My Inverter sends every 4,8 seconds the PV data without beeing polled like in your example. In the other times there are fill bytes send. My problem is that my inverter sends binary data and no linefeed or CR. I have to check every byte to see if this is the start of a PV-Record but can't get any byte read in via my shell.
My version of the read also don't supports the -d command so I can't use the startbyte as a line delimiter.
I just want to continious read from the tty-port one byte, but can't get any of it.
Did you get your environment to run ?
I there just someone here in the forum that can help me on this ?
Doing a:
cat /dev/ttyS0 | hd -c
(assuming there is permanent binary data with no LF or CR)
I just want to continious read from the tty-port one byte, but can't get any of it.
Did you make any progress on this subject. I have the same difficult. I used command:
READ -n 1 character < /dev/tts/1
The READ command reply with illegal option -n.
Have no idea under the sun why you are using Bash for this. Use a real programming language. Even on DamnSmall, you have literally a dozen or more to choose from. . .

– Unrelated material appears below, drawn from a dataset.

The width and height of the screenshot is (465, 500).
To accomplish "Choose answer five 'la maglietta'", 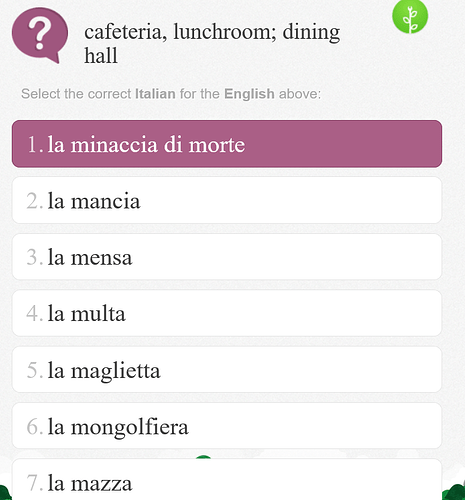I will [227, 369].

sundialsvcs is correct. Serial IO invariably requires the use of the termios API, and shells lack that capability. Some things just shouldn't be done with shell scripts.
Thank you for your answers. OK, i know that with some other programing languages it could be done more easily.

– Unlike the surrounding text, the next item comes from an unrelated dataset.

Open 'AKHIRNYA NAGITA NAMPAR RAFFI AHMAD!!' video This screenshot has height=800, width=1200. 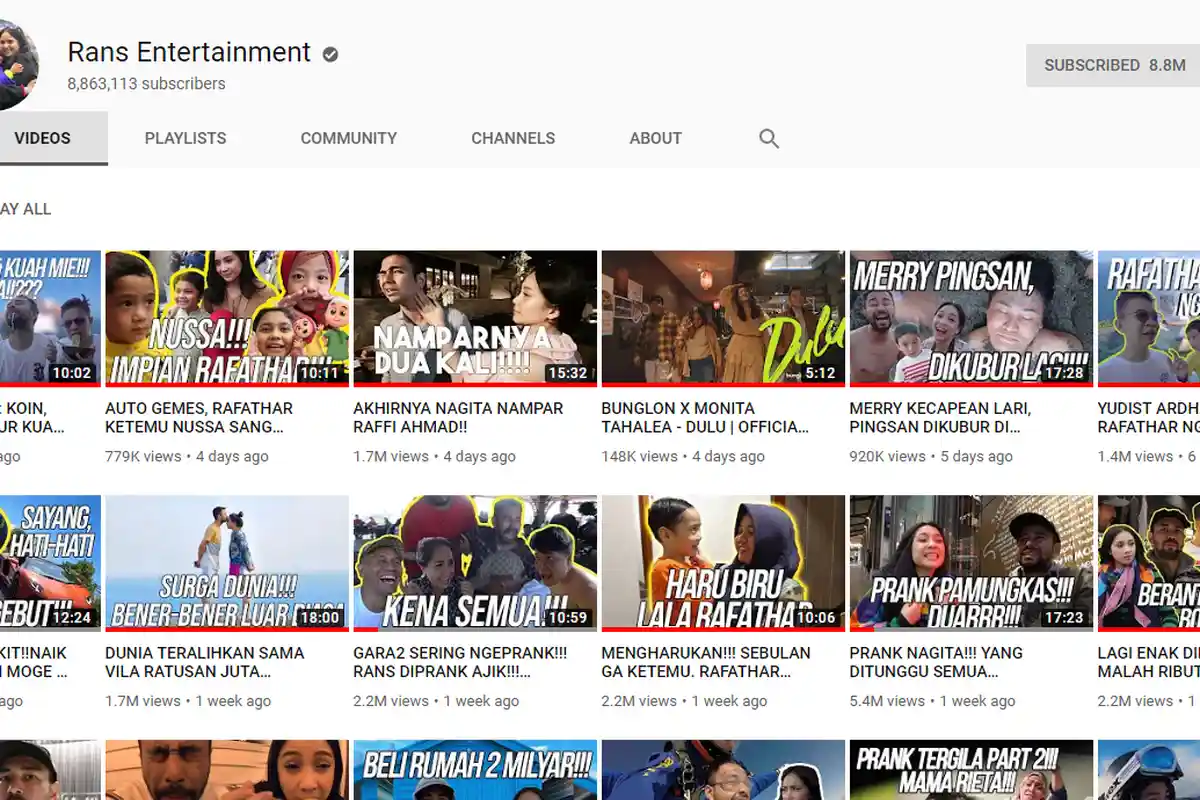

But I'm not a programer, and I'm not very familiar with Linux programing.
So what would you suggest me to use? i need really a simple program, that would continuously read from serial byte by byte and write to text file. That's all.

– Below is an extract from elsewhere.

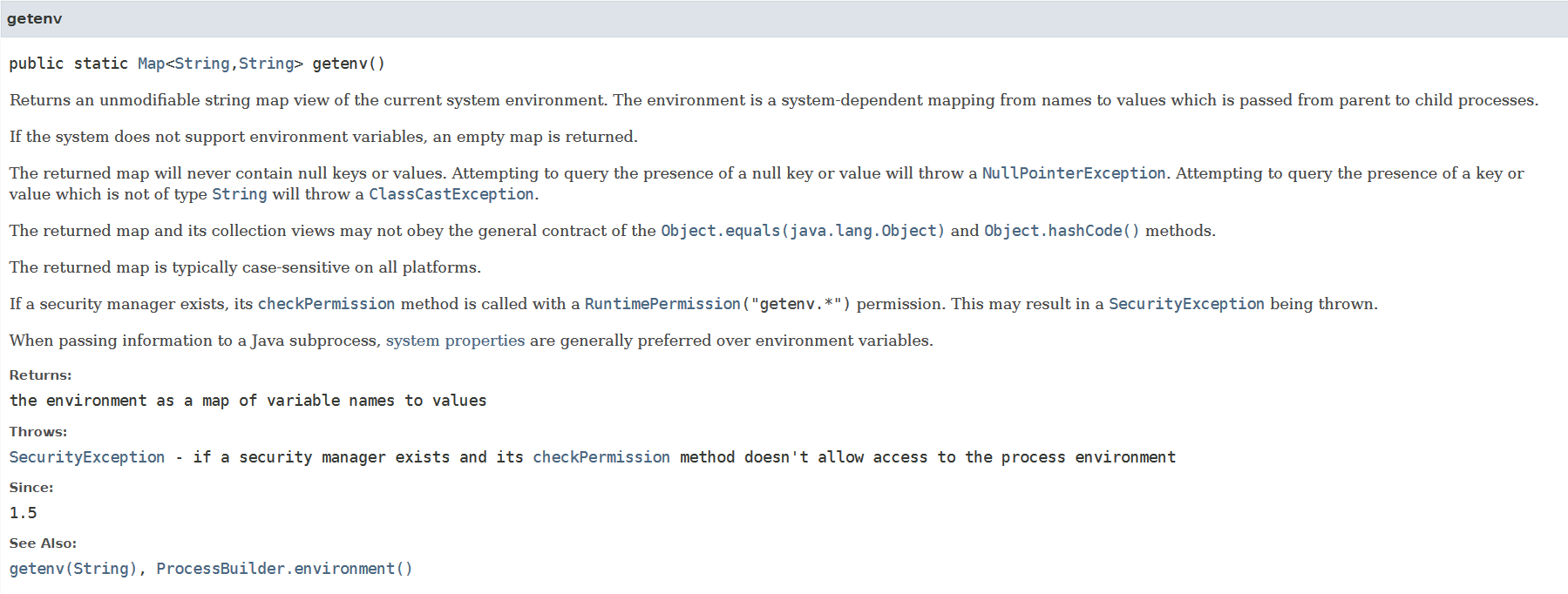Click getenv() method name in signature
1568x594 pixels.
(348, 64)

all other work is already done.
I'm doing my thesis at faculty and this is just some part. I'm doing something completely different and this reading from serial is just a small sub-problem...
@wollik
have you tried a standard program like minicom just to see if you get something in?
I've tried reading from serial. I'm getting data in. The thing is, that all the commands are waitng for carriage-return. But for protocol that i use, it shouldn't wait for CR. It should read every byte by byte.
Programs such as minicom, microcm, picocom... can they read byte by byte? I tried to play arround with them, but i couldn't get any data to be read from serial?
With the port in raw mode, the port should not wait for line terminators. In that case, I think read will get however many bytes are waiting in the receive buffer. How are the replies from your device delimited? Generally, these kinds of devices either send some kind of terminator, or send chunks of fixed-size data. If I understand your code correctly, you terminate reading data byte-at-time and appending to $InStr as soon as read times out once. Are you sure that your timeout is not too short? Would it make more sense to compose your $InStr until it of the length you require?
--- rod.
EDIT: Crap! I just replied to the OP, which probably doesn't apply to the person who first necroposted to this thread.
The answer to his/her question cannot be given without more information, whihc should be provide by starting a new thread, with more details.
Newbie here at using Serial or Parallel communication, but, I've seen 01000111 post and thought of posting my question here.
I have a need to generate either a bash script or a c executable to energize the coin on a relay to drop power to my remote DSL modem when TCP/IP communication is lost.
I have the code working well to detect loss of TCP/IP communication, but have no idea how to write a script or c executable to cause the DTR or CTS lines (RS232) to go high and trigger a low current low voltage coil via a call from my bash script.
Could a kind soul assist me as to what I could modify on 01000111 script to cause my desired effect for say 2-5 sec interval so that the DSL modem would reboot?
Many thanks for any advise, examples or ideas on how I can do this.